RYAN BAE/THE HOYA In a push to establish one-credit foreign language courses, members of the School of Foreign Service Academic Council have begun to survey students from across all four schools via Google Forms to gauge their interest.

So far, 175 students have filled out the survey; 61.7 percent of students who indicated their interest have already achieved proficiency, with 50 percent of those students earning proficiency in Spanish. Students from all four undergraduate schools have expressed interest, Oulamine said, though 85 percent of interested students surveyed were in the SFS.

If approved, students across all four schools at Georgetown could register for the one-credit language courses, but these courses would be highly recommended only for those students who have achieved language proficiency or completed an Advanced II-level class.

Faculty of Languages and Linguistics convener Josiah Osgood said SFS Dean Daniel Byman  presented the department  with the idea of one-credit language courses in October. After much discussion, the faculty collectively decided against the proposal, Osgood said.

“It is our collective view that while one-credit classes may make sense in some contexts, in general they are not a good fit for languages. We don’t think enough can be accomplished in one hour a week or the equivalent to make them worthwhile,” Osgood wrote in an email to The Hoya.
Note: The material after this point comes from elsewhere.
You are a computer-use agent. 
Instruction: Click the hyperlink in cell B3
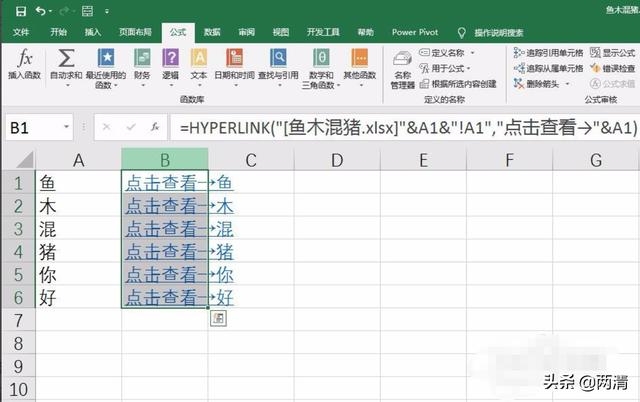point(165,230)
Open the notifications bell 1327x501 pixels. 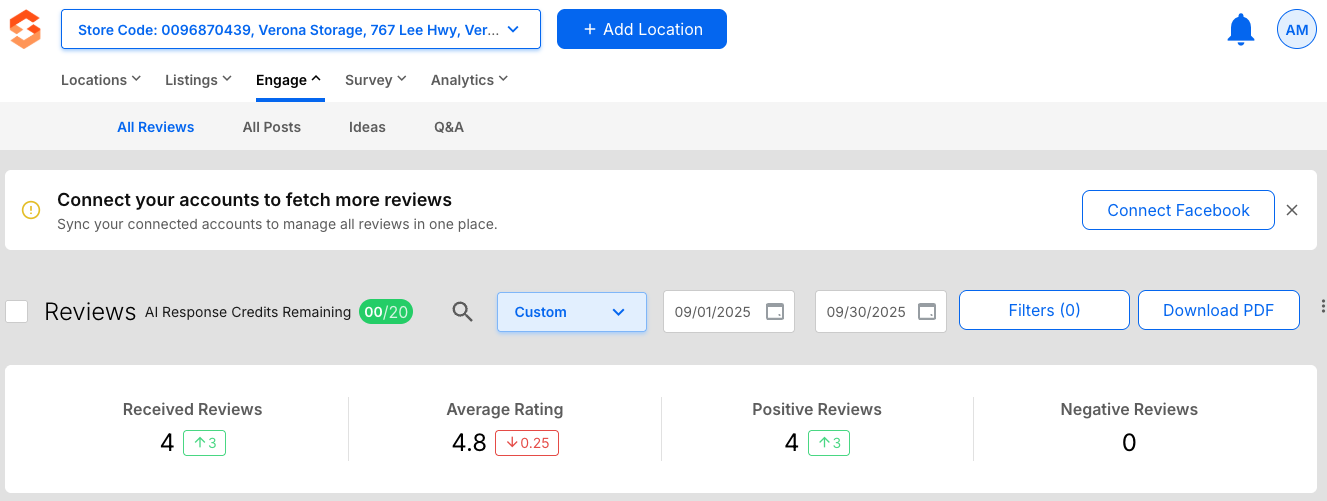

Osgood said one-credit language classes do not adequately meet the demands of language learning.

“Indeed, we think they potentially send a misleading message about what it takes to achieve or sustain true fluency. We explained this in an email to the SFS deans in October,” Osgood wrote.

Many students who responded to Oulamine’s survey expressed frustration that they could not currently fit two or more languages in their schedules.

Christine McNeill (SFS ’20) began a second language after completing her French minor last summer. McNeill said she sees the potential one-credit language courses as an opportunity to fit French classes back into her schedule.

“I miss taking a French class and I can’t do it; I literally won’t be able to graduate on time. So I feel like for people who completed their minors or don’t have room to take a language anymore, this would be a great way to supplement your courses while still continuing to study a language you care about,” McNeill said.

Oulamine began the initiative because of her own struggle to balance both Arabic and French courses in her schedule after attaining proficiency in French during the fall of her freshman year.

“If I wanted to take a French class on top of Arabic, I’d be looking at 18 credits a semester for two or three years, and that’s just not feasible for me,” Oulamine said.

Osgood, instead, pointed to the already available “language tables” as a way for students to maintain proficiency without creating new one-credit courses. The language tables, organized by their respective departments, meet regularly and allow students of all levels to practice their speaking outside the classroom.

Oulamine felt language tables did not provide the desired environment for maintaining proficiency.

“One credits are a lot more structured than that, and they are centered around a theme. Like the French presidency or the crisis in Venezuela,” Oulamine said. “Because the content of these classes, I saw this as a really helpful way for students to be able to maintain their language skills and discuss some current social and political topic happening in the country of that language.”

Oulamine said she believes this structure would have a positive effect on the Georgetown education.

“This would be a really great way to ensure students graduate in full confidence that they can speak that language,” Oulamine said. “My role on the academic council is to just mobilize as much student support as possible and to really show the school that this is something that a lot of us care about.”

Correction: A previous version of this article stated that the chairs of the Language Department were presented with the idea of one-credit courses after the survey results had been collected. The presentation was given by SFS Dean Daniel Byman in October.